_TASK INSTRUCTIONS_
I need the number of lines in the listing below that contain "screenshot", and only that number.

_DATA UNDER STUDY_
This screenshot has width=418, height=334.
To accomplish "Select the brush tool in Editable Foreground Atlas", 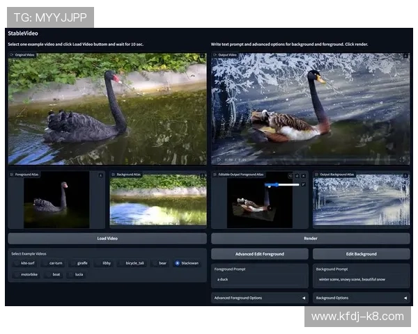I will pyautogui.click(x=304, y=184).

==

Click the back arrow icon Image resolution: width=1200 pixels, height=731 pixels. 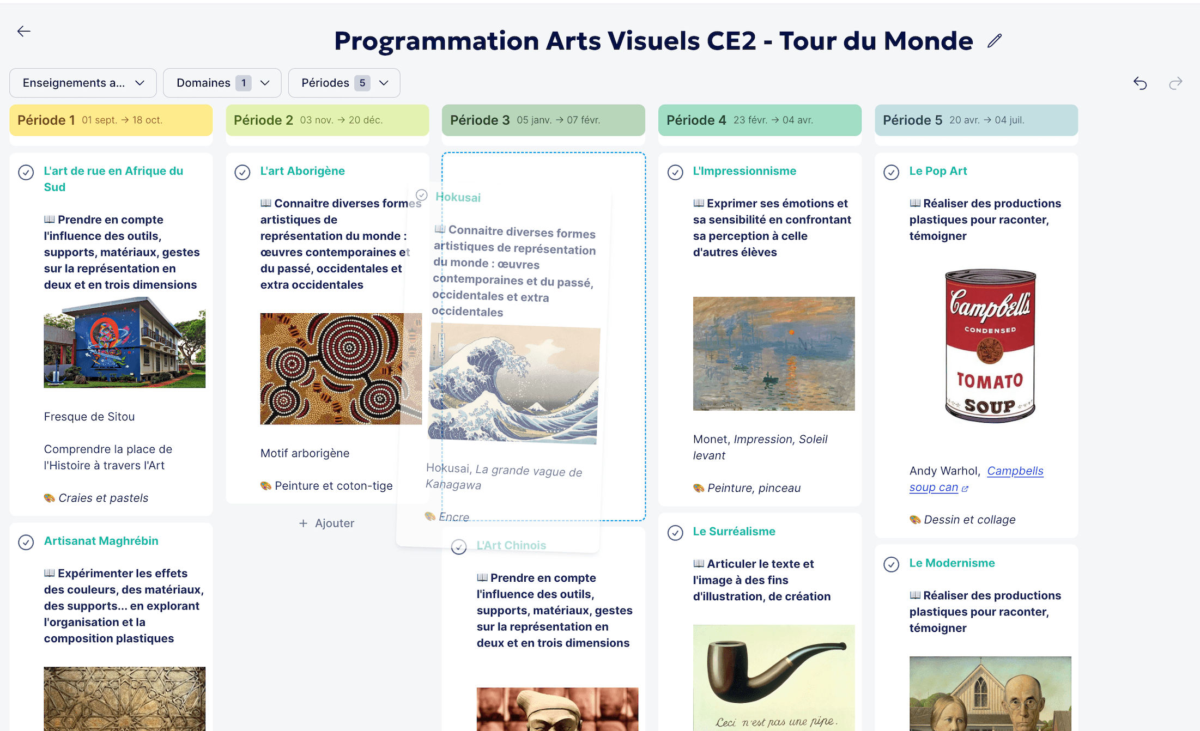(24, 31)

...

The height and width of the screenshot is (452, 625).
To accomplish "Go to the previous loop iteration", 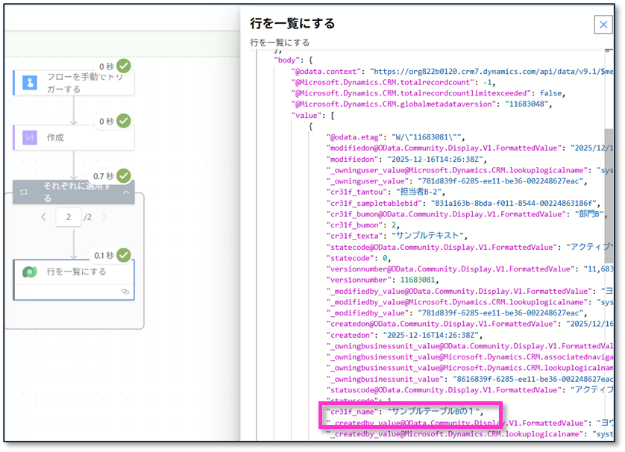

_SOLVED EXERCISE_
2